*** PROVIDED INFORMATION
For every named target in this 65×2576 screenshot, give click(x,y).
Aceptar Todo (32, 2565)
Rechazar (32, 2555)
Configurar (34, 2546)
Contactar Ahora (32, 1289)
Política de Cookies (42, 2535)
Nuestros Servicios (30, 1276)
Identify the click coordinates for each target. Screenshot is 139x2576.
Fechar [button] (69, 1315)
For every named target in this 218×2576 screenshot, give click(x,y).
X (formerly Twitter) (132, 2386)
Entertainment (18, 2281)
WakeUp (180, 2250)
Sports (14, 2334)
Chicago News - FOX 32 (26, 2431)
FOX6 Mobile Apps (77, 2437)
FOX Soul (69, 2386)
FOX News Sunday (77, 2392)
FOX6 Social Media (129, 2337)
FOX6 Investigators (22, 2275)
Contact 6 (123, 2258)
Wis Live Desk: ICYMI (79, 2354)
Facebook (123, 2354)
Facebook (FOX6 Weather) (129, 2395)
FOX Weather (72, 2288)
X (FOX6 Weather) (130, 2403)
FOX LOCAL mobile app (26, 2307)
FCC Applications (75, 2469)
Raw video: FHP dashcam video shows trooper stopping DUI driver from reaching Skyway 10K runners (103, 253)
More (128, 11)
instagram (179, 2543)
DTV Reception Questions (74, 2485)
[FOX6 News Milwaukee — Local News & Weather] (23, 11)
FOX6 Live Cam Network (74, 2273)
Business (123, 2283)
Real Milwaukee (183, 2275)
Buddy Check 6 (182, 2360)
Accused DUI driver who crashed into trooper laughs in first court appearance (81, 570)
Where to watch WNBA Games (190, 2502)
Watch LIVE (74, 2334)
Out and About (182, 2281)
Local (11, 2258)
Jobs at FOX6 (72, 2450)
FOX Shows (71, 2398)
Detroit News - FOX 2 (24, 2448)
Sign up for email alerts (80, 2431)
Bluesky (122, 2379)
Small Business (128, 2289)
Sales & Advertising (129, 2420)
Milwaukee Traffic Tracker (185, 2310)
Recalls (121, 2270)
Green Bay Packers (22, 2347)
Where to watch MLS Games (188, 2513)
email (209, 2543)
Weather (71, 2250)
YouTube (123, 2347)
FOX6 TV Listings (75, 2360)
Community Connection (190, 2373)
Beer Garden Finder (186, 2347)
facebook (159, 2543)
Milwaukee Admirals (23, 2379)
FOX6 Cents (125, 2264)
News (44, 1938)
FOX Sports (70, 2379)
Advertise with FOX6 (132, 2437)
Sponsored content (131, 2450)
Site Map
******
**WHAT NEEDS TO BE DONE**
A faithful, word-for-word copy of the data is the expected answer.

**EXERCISE ANSWER**
For every named target in this 65×2576 screenshot, give click(x,y).
Aceptar Todo (32, 2565)
Rechazar (32, 2555)
Configurar (34, 2546)
Contactar Ahora (32, 1289)
Política de Cookies (42, 2535)
Nuestros Servicios (30, 1276)
Identify the click coordinates for each target. Screenshot is 139x2576.
Fechar [button] (69, 1315)
For every named target in this 218×2576 screenshot, give click(x,y).
X (formerly Twitter) (132, 2386)
Entertainment (18, 2281)
WakeUp (180, 2250)
Sports (14, 2334)
Chicago News - FOX 32 (26, 2431)
FOX6 Mobile Apps (77, 2437)
FOX Soul (69, 2386)
FOX News Sunday (77, 2392)
FOX6 Social Media (129, 2337)
FOX6 Investigators (22, 2275)
Contact 6 (123, 2258)
Wis Live Desk: ICYMI (79, 2354)
Facebook (123, 2354)
Facebook (FOX6 Weather) (129, 2395)
FOX Weather (72, 2288)
X (FOX6 Weather) (130, 2403)
FOX LOCAL mobile app (26, 2307)
FCC Applications (75, 2469)
Raw video: FHP dashcam video shows trooper stopping DUI driver from reaching Skyway 10K runners (103, 253)
More (128, 11)
instagram (179, 2543)
DTV Reception Questions (74, 2485)
[FOX6 News Milwaukee — Local News & Weather] (23, 11)
FOX6 Live Cam Network (74, 2273)
Business (123, 2283)
Real Milwaukee (183, 2275)
Buddy Check 6 (182, 2360)
Accused DUI driver who crashed into trooper laughs in first court appearance (81, 570)
Where to watch WNBA Games (190, 2502)
Watch LIVE (74, 2334)
Out and About (182, 2281)
Local (11, 2258)
Jobs at FOX6 (72, 2450)
FOX Shows (71, 2398)
Detroit News - FOX 2 (24, 2448)
Sign up for email alerts (80, 2431)
Bluesky (122, 2379)
Small Business (128, 2289)
Sales & Advertising (129, 2420)
Milwaukee Traffic Tracker (185, 2310)
Recalls (121, 2270)
Green Bay Packers (22, 2347)
Where to watch MLS Games (188, 2513)
email (209, 2543)
Weather (71, 2250)
YouTube (123, 2347)
FOX6 TV Listings (75, 2360)
Community Connection (190, 2373)
Beer Garden Finder (186, 2347)
facebook (159, 2543)
Milwaukee Admirals (23, 2379)
FOX6 Cents (125, 2264)
News (44, 1938)
FOX Sports (70, 2379)
Advertise with FOX6 (132, 2437)
Sponsored content (131, 2450)
Site Map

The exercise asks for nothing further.